As per the Economic Survey that was conducted in 2020 in relation to broadband and the internet, the average data consumption per subscriber per month has shot up from 9.1GB in March 2019 to 12.2GB in June 2020. In other aspects, the internet, as well as broadband penetration, has grown rapidly in both urban and rural areas, with the number of subscribers for broadband and narrowband being 776.4 million, in comparison to 636.7 million in March 2019.
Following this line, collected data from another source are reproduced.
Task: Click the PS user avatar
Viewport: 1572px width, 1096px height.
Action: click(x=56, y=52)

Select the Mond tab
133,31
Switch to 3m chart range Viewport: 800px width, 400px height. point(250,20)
Wireless Data Usage Witness Exponential Growth in 2020
Wireless data usage too saw exponential growth during 2019, with the usage being a whopping 76.47 ExaBytes (1 billion GB). In comparison, during January-September 2020, the usage had reached an excess of 75.21 ExaBytes, stated the Economic Survey. The 75.12 ExaBytes data is just for the first nine months of 2020, and the number would be even higher if we consider October, November and December months’ consumption.
Most importantly, the average wireless data consumption per subscriber in a given month shot up from 9.1GB in March 2019 to 12.2GB in June 2020, owing mostly to the pandemic and the shift to electronic methods for both personal as well as commercial tasks.
That being said, there is still a gap between users and efforts are being done in this sector so as to shorten the digital gap between different people from certain areas.
The survey stated that as of January 15, around 4.8 lakh km of optical fibre cables have been laid to cover 1.6 lakh Gram Panchayats, with 1.5 lakh Gram Panchayats having become service ready. Talking about some numbers related to wireless networks, wireless telephony constituted 98% of all subscriptions, while shares of landline telephones as of November stood at 1.7%. Overall teledensity in the country stood at 86% at the end of November.
Meanwhile, tele-density in rural as well as urban areas stood at 59% and 139% respectively. Whilst this year did see a rise in terms of the density, especially in the context of rural areas, the gap between the two areas are still quite large, which needs to be tackled in a cost-effective manner.
To tackle this, the government is taking some steps and has planned the Digital India programme, under which, the network infrastructure will be established for broadband highways, which would be accessible despite any bias, to provide affordable services to citizens and institutions within rural areas.
This would be done with help from states and private sectors, so as to make this idea a reality, With this broadband in place, we could finally see this gap being bridged, in a cost-effective manner.